--- RECORD EXCERPTS Enclosed Below ---

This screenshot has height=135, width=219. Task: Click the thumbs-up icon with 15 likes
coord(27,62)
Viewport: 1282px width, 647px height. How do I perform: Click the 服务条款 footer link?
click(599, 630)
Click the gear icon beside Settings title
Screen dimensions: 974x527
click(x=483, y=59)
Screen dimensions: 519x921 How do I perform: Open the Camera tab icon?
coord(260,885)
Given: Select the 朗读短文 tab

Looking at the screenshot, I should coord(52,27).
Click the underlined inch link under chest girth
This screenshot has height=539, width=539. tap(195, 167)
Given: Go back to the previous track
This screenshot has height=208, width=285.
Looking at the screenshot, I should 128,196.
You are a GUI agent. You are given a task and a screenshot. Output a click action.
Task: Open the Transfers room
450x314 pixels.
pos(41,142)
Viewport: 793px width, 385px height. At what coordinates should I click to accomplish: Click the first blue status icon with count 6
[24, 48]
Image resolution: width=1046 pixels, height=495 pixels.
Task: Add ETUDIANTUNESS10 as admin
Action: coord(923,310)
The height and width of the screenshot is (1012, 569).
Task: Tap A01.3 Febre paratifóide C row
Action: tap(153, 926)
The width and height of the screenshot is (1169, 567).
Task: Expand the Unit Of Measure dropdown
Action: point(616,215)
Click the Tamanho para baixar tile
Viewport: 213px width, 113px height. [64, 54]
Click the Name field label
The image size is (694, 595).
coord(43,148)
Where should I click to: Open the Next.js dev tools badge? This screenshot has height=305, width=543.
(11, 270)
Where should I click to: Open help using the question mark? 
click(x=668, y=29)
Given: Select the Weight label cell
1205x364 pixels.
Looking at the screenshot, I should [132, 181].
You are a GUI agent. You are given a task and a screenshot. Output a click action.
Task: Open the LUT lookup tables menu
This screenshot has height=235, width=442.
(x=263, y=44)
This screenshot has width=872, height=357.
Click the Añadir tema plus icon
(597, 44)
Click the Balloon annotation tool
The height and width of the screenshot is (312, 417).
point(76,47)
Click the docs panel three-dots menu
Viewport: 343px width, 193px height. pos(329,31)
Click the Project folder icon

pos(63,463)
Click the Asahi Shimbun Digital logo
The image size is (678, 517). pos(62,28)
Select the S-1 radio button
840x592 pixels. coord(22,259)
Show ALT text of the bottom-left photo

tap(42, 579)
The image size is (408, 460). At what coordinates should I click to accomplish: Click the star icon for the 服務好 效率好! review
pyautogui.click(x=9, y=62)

--- End of Enclosed RECORD EXCERPTS ---

WORK REQUIRED>
Repeat, exactly as they stand above, the lines from the line with "Click the Tamanho para baixar tile" to the line with "Given: Select the Weight label cell", both lines included.

ANSWER TO THIS PROBLEM>
Click the Tamanho para baixar tile
Viewport: 213px width, 113px height. [64, 54]
Click the Name field label
The image size is (694, 595).
coord(43,148)
Where should I click to: Open the Next.js dev tools badge? This screenshot has height=305, width=543.
(11, 270)
Where should I click to: Open help using the question mark? 
click(x=668, y=29)
Given: Select the Weight label cell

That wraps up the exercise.